- _Task to complete_
Pull out of the data below the stretch of lines bounded by the one containing "Sobre Nós (18, 1907)" and the one containing "Cards [tab] (276, 36)", both bounds included, unchanged.
*** Opening Data ***
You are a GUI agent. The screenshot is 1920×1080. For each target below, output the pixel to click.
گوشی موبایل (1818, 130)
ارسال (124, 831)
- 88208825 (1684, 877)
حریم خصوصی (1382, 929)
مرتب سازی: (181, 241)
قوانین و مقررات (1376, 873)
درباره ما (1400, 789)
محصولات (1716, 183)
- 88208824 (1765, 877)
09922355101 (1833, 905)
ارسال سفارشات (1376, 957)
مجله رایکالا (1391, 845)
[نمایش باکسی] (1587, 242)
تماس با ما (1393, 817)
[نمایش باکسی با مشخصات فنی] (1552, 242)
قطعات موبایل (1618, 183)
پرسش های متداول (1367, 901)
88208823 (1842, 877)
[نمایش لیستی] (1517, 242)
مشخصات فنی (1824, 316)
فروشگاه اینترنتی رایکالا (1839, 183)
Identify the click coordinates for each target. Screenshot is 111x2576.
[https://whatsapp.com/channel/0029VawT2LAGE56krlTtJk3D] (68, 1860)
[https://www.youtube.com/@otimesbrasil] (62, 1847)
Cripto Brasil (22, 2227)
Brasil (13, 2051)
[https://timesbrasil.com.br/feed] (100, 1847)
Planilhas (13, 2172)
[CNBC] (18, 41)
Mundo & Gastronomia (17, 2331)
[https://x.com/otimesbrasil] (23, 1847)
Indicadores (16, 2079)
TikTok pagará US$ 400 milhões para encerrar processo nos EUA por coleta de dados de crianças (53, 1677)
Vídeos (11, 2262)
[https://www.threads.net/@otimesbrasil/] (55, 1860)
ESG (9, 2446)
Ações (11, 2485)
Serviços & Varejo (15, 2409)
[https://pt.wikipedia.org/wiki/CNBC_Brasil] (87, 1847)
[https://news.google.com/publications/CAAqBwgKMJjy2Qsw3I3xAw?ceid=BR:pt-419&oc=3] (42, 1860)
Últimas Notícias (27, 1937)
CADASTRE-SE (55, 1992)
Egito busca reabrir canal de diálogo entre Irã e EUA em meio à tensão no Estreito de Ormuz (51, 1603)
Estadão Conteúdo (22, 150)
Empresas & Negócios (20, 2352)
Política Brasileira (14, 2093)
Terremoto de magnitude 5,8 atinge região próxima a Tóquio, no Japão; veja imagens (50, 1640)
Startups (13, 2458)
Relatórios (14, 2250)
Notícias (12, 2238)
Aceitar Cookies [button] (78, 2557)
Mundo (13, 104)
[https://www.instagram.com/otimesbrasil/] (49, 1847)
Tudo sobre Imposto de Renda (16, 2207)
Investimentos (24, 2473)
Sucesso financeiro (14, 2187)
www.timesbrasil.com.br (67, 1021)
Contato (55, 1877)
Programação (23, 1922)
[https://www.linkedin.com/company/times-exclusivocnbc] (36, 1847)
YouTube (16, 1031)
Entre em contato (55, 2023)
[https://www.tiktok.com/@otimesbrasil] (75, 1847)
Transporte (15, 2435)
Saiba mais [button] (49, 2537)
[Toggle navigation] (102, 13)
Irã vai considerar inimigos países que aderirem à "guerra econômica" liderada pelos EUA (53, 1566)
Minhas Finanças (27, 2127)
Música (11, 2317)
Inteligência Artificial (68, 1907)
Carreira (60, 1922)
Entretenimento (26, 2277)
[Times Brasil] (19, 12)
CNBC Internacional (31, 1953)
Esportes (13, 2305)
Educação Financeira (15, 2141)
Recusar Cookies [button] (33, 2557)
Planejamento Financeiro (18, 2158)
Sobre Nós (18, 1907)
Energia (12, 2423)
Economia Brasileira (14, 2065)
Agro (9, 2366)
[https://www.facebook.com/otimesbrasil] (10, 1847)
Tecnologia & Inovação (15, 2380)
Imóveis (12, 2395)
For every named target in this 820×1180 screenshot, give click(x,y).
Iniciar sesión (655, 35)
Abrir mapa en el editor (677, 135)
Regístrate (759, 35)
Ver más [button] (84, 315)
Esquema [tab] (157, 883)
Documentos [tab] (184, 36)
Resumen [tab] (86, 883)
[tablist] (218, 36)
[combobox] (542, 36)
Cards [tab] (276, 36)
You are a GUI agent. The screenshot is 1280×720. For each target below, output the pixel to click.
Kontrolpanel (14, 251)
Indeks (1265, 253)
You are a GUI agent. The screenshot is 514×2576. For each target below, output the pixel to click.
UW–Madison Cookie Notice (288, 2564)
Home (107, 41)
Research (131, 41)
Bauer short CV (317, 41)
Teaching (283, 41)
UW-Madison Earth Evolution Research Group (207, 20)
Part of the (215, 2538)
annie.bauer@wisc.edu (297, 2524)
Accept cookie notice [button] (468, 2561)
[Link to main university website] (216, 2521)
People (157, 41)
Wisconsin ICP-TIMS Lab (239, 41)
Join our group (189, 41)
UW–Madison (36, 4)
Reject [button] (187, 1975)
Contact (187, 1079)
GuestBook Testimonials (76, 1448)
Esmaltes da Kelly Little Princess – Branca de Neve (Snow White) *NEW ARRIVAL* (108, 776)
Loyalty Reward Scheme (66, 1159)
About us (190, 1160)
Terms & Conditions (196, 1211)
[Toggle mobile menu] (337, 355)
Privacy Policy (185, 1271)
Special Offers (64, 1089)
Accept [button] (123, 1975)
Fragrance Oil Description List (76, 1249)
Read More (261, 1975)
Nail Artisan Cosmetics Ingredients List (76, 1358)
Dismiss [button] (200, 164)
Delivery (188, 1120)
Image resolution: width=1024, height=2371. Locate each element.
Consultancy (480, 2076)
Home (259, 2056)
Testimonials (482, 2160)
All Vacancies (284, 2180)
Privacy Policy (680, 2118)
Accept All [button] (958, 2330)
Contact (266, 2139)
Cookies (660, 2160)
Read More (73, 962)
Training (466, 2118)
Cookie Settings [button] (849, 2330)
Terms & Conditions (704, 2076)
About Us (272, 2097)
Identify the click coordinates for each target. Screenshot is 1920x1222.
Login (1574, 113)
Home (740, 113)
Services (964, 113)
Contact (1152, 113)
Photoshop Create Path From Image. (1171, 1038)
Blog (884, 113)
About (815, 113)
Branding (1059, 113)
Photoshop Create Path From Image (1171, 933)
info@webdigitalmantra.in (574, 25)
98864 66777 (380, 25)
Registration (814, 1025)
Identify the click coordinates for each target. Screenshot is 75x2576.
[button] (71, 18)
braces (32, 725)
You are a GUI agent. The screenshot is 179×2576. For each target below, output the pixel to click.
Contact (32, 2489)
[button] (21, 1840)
*** Closing Data ***
- _Response area_
Sobre Nós (18, 1907)
Energia (12, 2423)
Economia Brasileira (14, 2065)
Agro (9, 2366)
[https://www.facebook.com/otimesbrasil] (10, 1847)
Tecnologia & Inovação (15, 2380)
Imóveis (12, 2395)
For every named target in this 820×1180 screenshot, give click(x,y).
Iniciar sesión (655, 35)
Abrir mapa en el editor (677, 135)
Regístrate (759, 35)
Ver más [button] (84, 315)
Esquema [tab] (157, 883)
Documentos [tab] (184, 36)
Resumen [tab] (86, 883)
[tablist] (218, 36)
[combobox] (542, 36)
Cards [tab] (276, 36)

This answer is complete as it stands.